The honey you stir into your tea or yogurt may not have originated where the bottle’s label says it did. Thanks to a practice known as “honey laundering,” tainted Chinese honey may be making its way into the United States — and into your pantry.
The problem started more than a decade ago, when a bacterial epidemic hit thousands of Chinese hives. Beekeepers treated the problem with a powerful but dangerous antibiotic known as chloramphenicol, which has been linked to a rare but fatal condition known as aplastic anemia, according to Jason Andrus, PhD, a microbiologist at Meredith College in Raleigh, N.C.
Even though the FDA keeps a close eye on Chinese-imported honey and has banned chloramphenicol from honey and other food-grade organisms, that hasn’t stopped some Chinese beekeepers from sidestepping the problem, according to Ken Albala, PhD, a food scholar and history professor at the University of the Pacific in Stockton, Calif. “It’s easy to send the honey from China to Europe, for example, and put another label on it there,” he says.

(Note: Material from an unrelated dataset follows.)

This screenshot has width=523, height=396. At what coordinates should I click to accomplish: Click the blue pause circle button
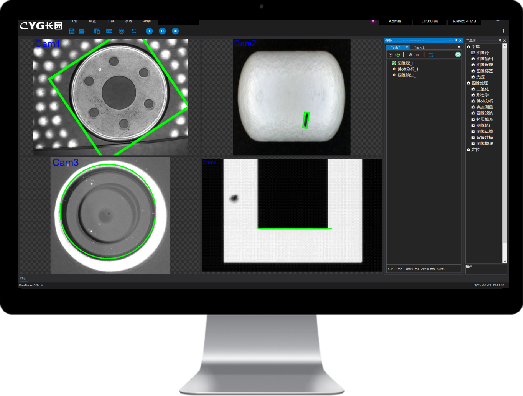pos(162,31)
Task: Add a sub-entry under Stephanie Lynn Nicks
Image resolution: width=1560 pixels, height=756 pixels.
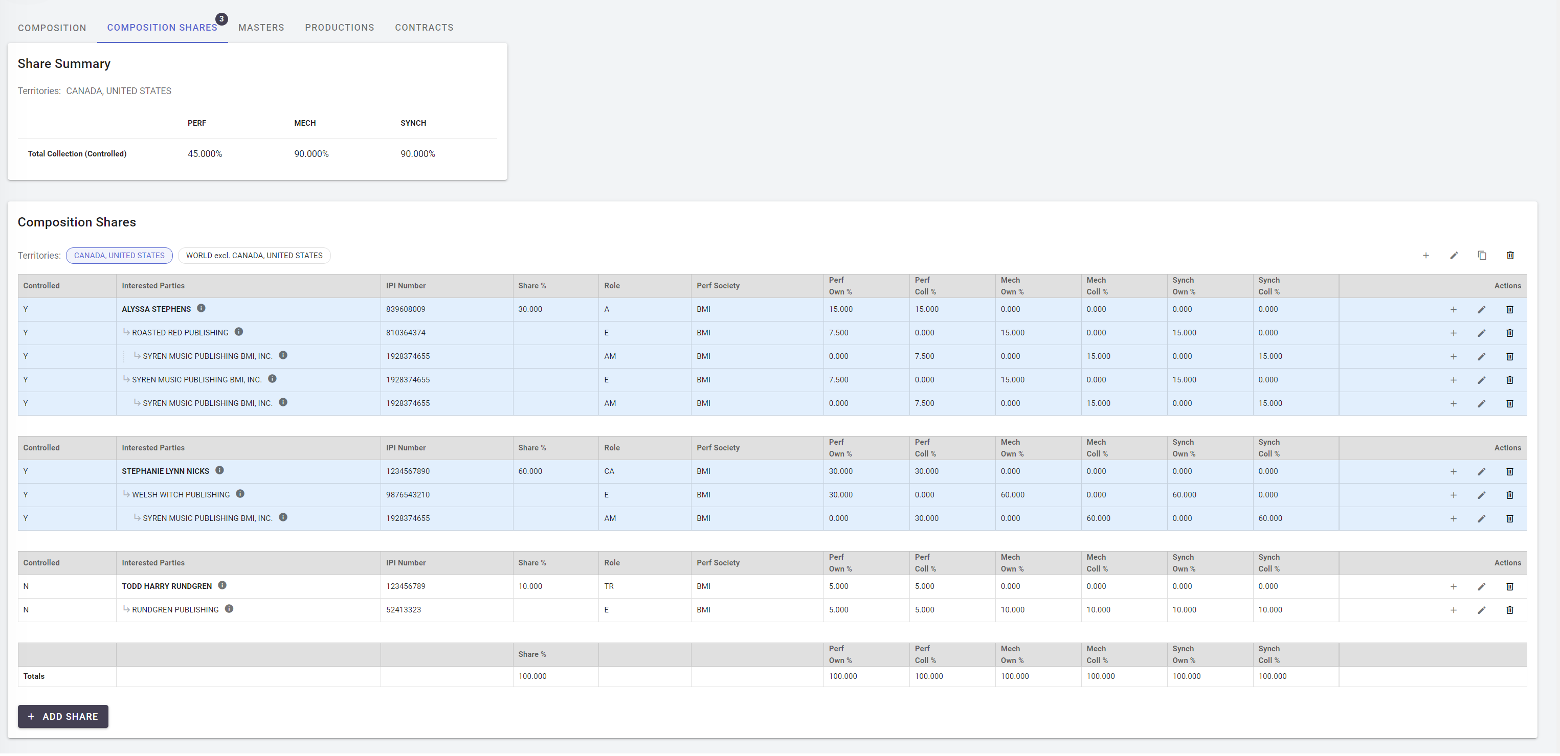Action: (x=1453, y=472)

Although it is unclear how widespread the problem is, honey importers continue to find traces of chloramphenicol in their imported honey.
Your best bet to avoid contaminated honey is to buy a product produced closer to home, says Albala: “You can always go to a farmers’ market or local apiary. You’ll know where it came from, you’ll support your local economy, and it will just taste better.”